*** RECORDS SHOWN ***
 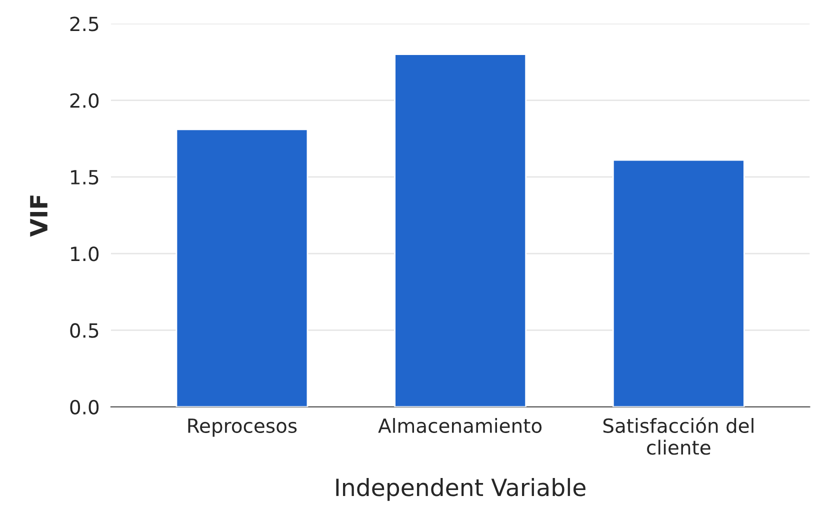 What do you see at coordinates (460, 426) in the screenshot?
I see `x-tick-label: Almacenamiento` at bounding box center [460, 426].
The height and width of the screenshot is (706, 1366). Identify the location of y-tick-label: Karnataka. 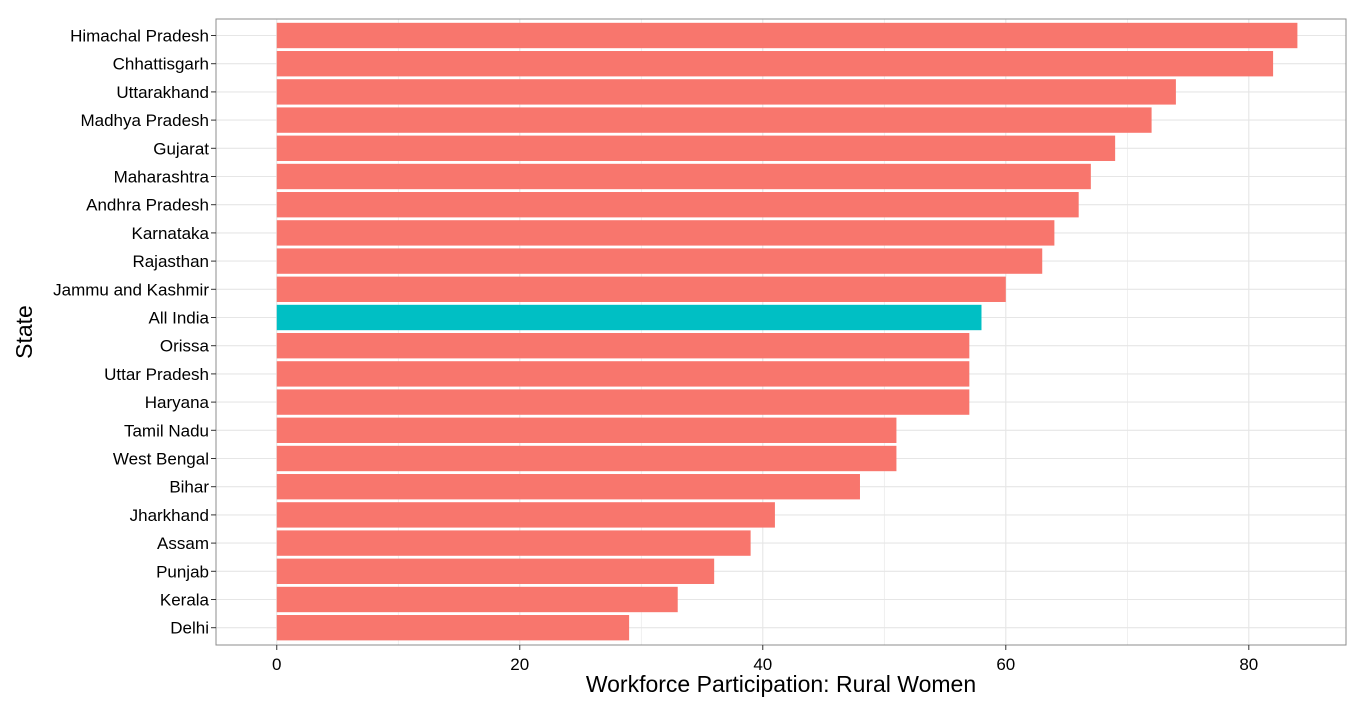
(171, 234).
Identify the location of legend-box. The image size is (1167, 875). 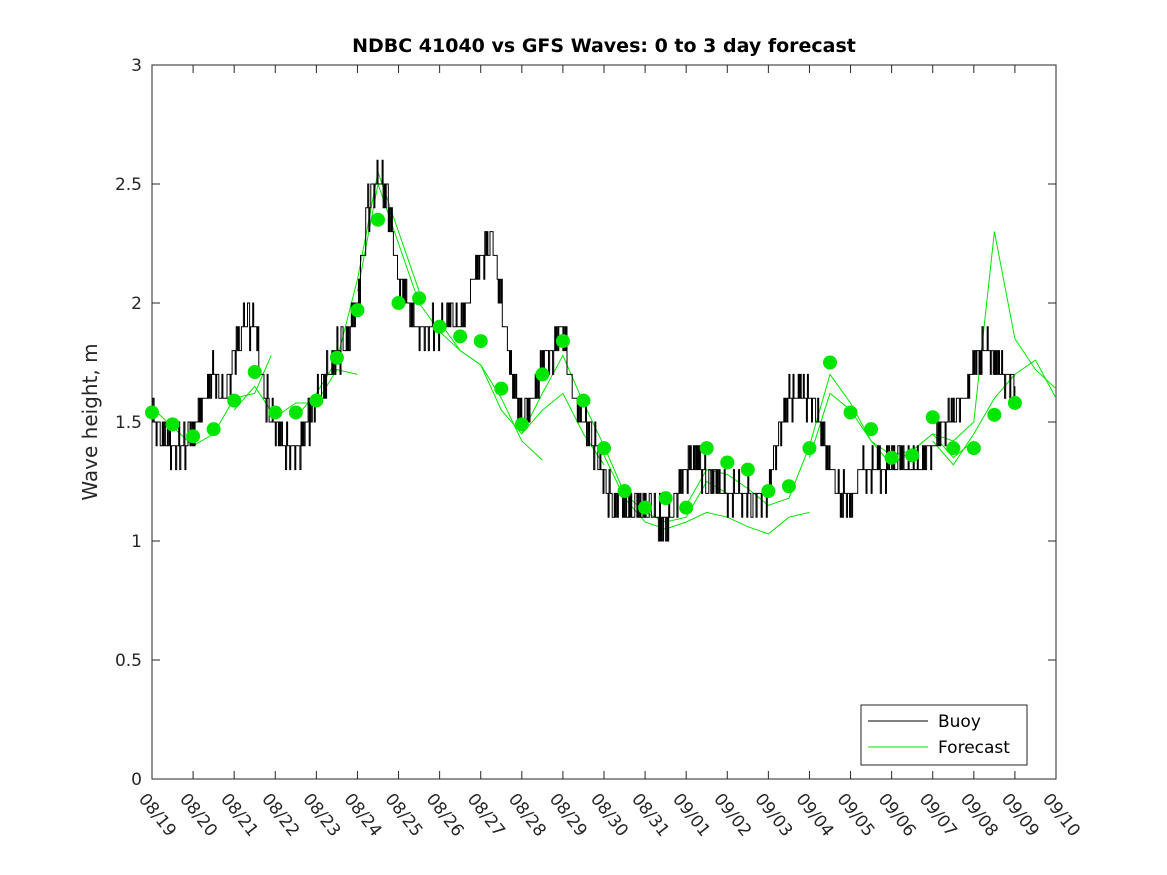
(944, 735).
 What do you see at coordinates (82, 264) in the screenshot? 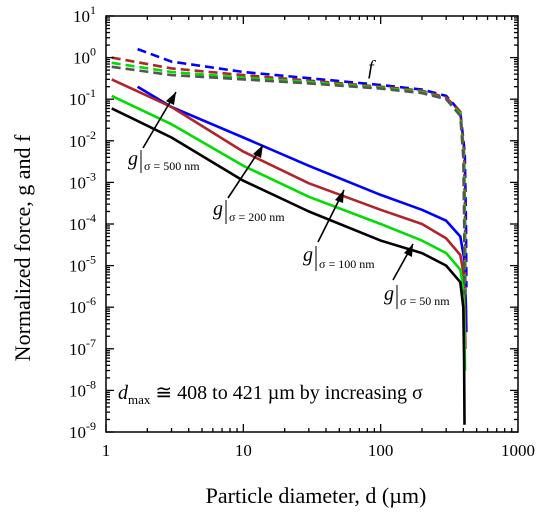
I see `y-tick-label: 10⁻⁵` at bounding box center [82, 264].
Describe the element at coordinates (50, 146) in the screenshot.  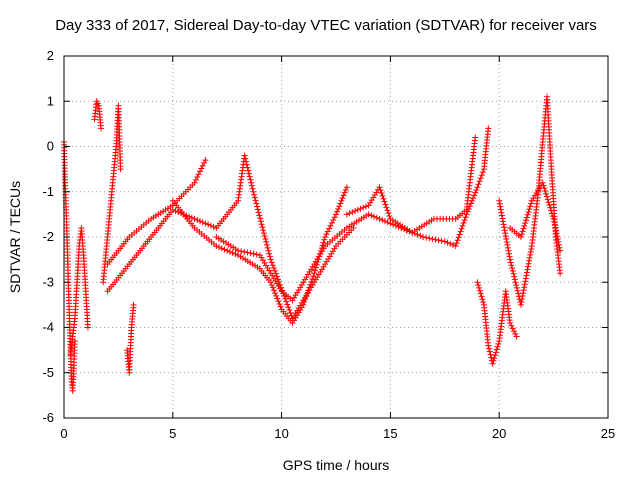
*** End of RECORDS SHOWN ***
Reproduce all of the rows above, switching each occurrence of "Identify the location of" to "Find the position of" and leaving everything else unchanged. Leave the pictures out of your answer.

• [THE ANSWER]:
  What do you see at coordinates (460, 426) in the screenshot?
I see `x-tick-label: Almacenamiento` at bounding box center [460, 426].
The height and width of the screenshot is (706, 1366). Find the position of y-tick-label: Karnataka. 
(171, 234).
Find the position of legend-box. The image size is (1167, 875). 
(944, 735).
 What do you see at coordinates (82, 264) in the screenshot? 
I see `y-tick-label: 10⁻⁵` at bounding box center [82, 264].
Describe the element at coordinates (50, 146) in the screenshot.  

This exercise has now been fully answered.